Department of Biochemistry, Duke University School of Medicine, Durham NC 27710, USA.
Trinity College of Arts and Sciences, Duke University, Durham, NC 27710, USA.
Cell Rep. 2022 Aug 30;40(9):111293. doi: 10.1016/j.celrep.2022.111293.
N-methyladenosine (mA) is deposited co-transcriptionally on thousands of cellular mRNAs and plays important roles in mRNA processing and cellular function. mA is particularly abundant within the brain and is critical for neurodevelopment. However, the mechanisms through which mA contributes to brain development are incompletely understood. RBM45 acts as an mA-binding protein that is highly expressed during neurodevelopment. We find that RBM45 binds to thousands of cellular RNAs, predominantly within intronic regions. Rbm45 depletion disrupts the constitutive splicing of a subset of target pre-mRNAs, leading to altered mRNA and protein levels through both mA-dependent and mA-independent mechanisms. Finally, we find that RBM45 is necessary for neuroblastoma cell differentiation and that its depletion impacts the expression of genes involved in several neurodevelopmental signaling pathways. Altogether, our findings show a role for RBM45 in controlling mRNA processing and neuronal differentiation, mediated in part by the recognition of methylated RNA.

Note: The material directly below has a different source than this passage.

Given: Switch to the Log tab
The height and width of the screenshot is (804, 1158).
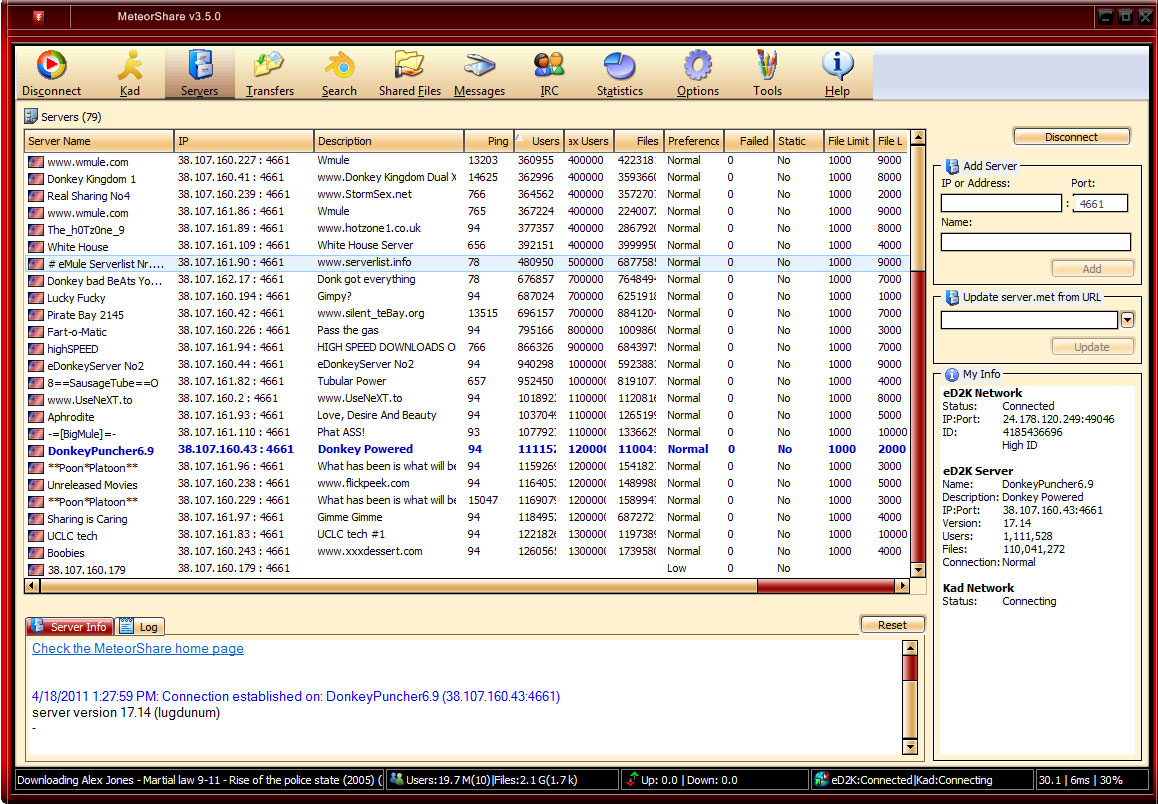Looking at the screenshot, I should coord(140,627).
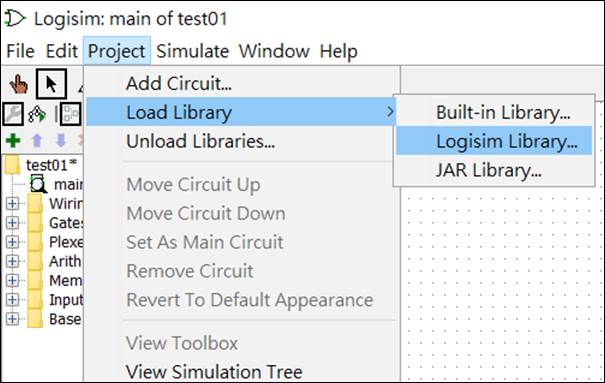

N6-甲基腺苷(m6A)在数千个细胞 mRNA 上共转录沉积,并在 mRNA 加工和细胞功能中发挥重要作用。m6A 在大脑中特别丰富,对神经发育至关重要。然而,m6A 促进大脑发育的机制尚不完全清楚。RBM45 作为一种 m6A 结合蛋白,在神经发育过程中高度表达。我们发现 RBM45 结合到数千个细胞 RNA 上,主要位于内含子区域。Rbm45 耗竭会破坏一组靶前体 mRNA 的组成性剪接,导致通过 m6A 依赖和非依赖机制改变 mRNA 和蛋白质水平。最后,我们发现 RBM45 对于神经母细胞瘤细胞分化是必需的,其耗竭会影响参与几个神经发育信号通路的基因的表达。总之,我们的研究结果表明 RBM45 在控制 mRNA 处理和神经元分化中发挥作用,部分是通过识别甲基化 RNA 来介导的。